• _RAW RECORDS_
— BEGIN —

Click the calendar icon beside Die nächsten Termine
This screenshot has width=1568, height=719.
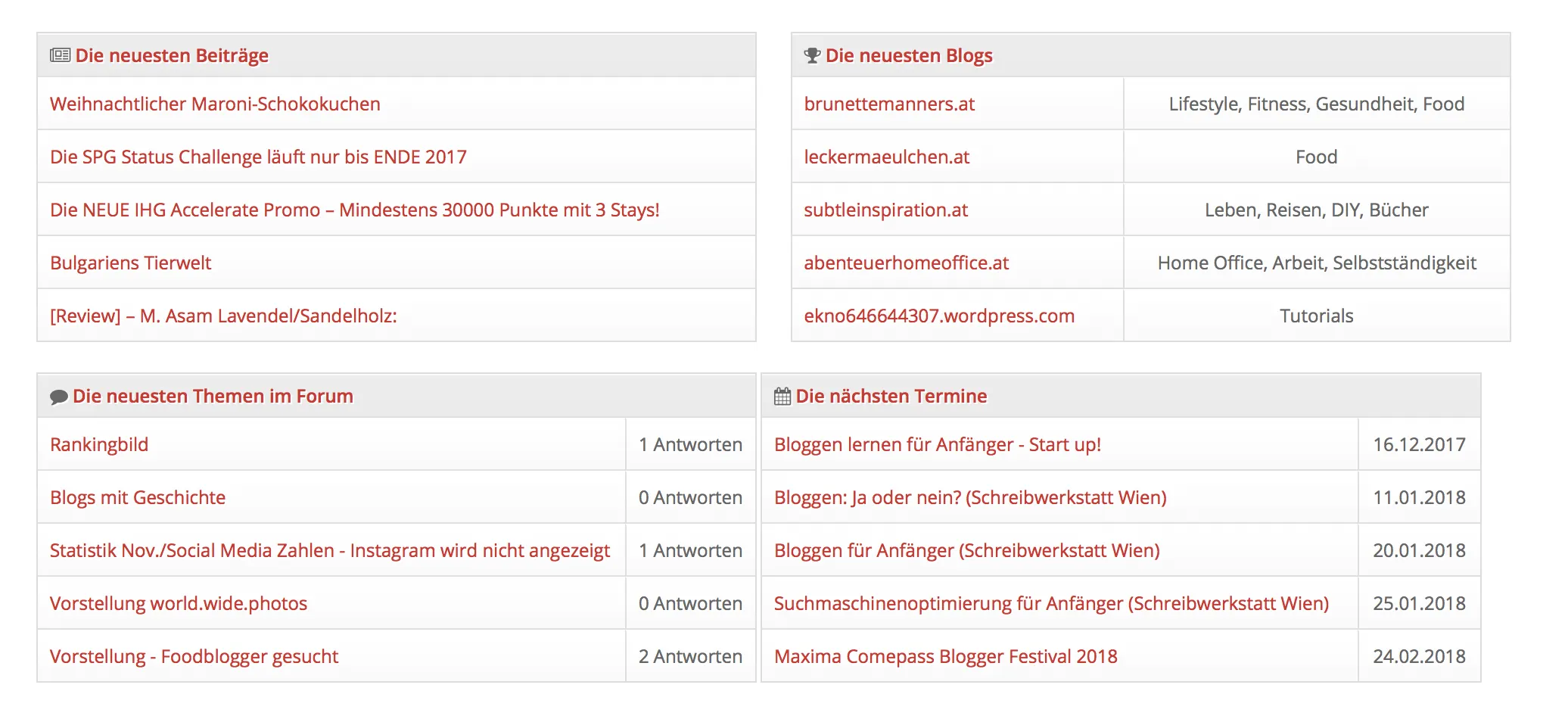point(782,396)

— END —
— BEGIN —

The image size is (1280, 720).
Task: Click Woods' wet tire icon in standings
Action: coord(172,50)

— END —
— BEGIN —

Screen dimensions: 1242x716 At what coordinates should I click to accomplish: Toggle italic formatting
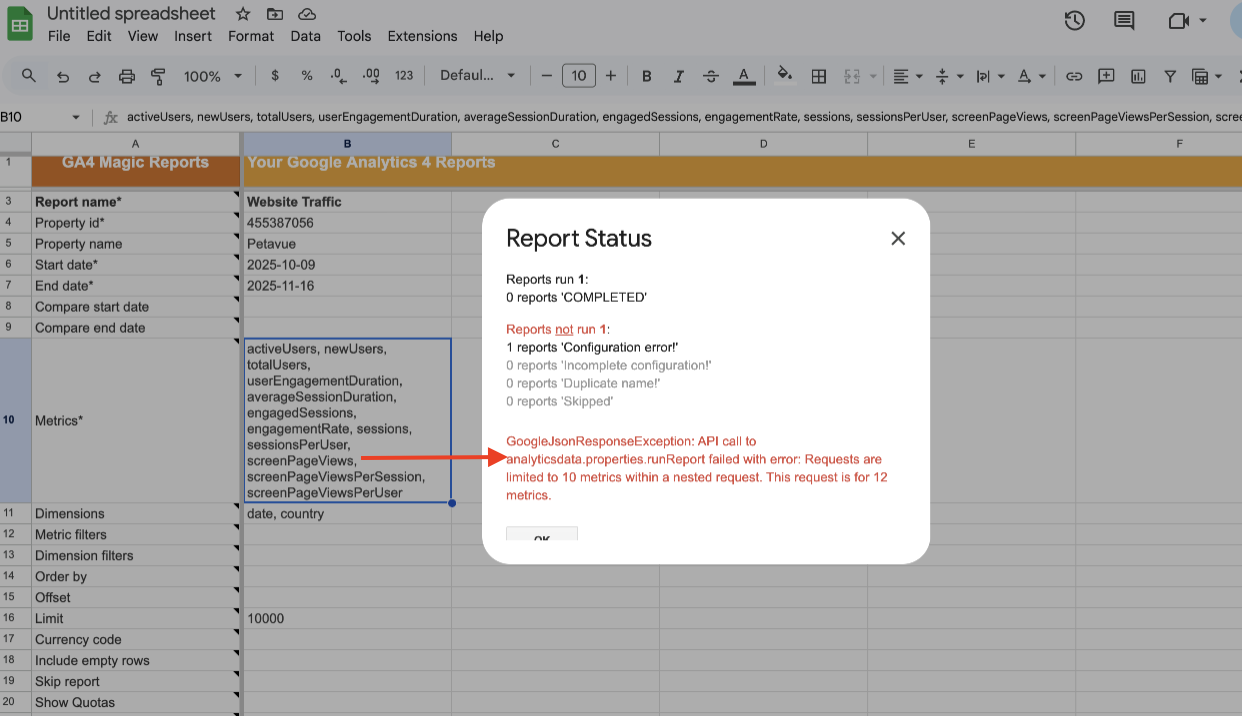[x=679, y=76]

— END —

• _WHAT YOU HAVE TO DO_
Please output the lines from the line containing "Click the calendar" through the line containing "point(782,396)", copying them without any changes and leaving the pictures out.

• _COMPLETE OUTPUT_
Click the calendar icon beside Die nächsten Termine
This screenshot has width=1568, height=719.
point(782,396)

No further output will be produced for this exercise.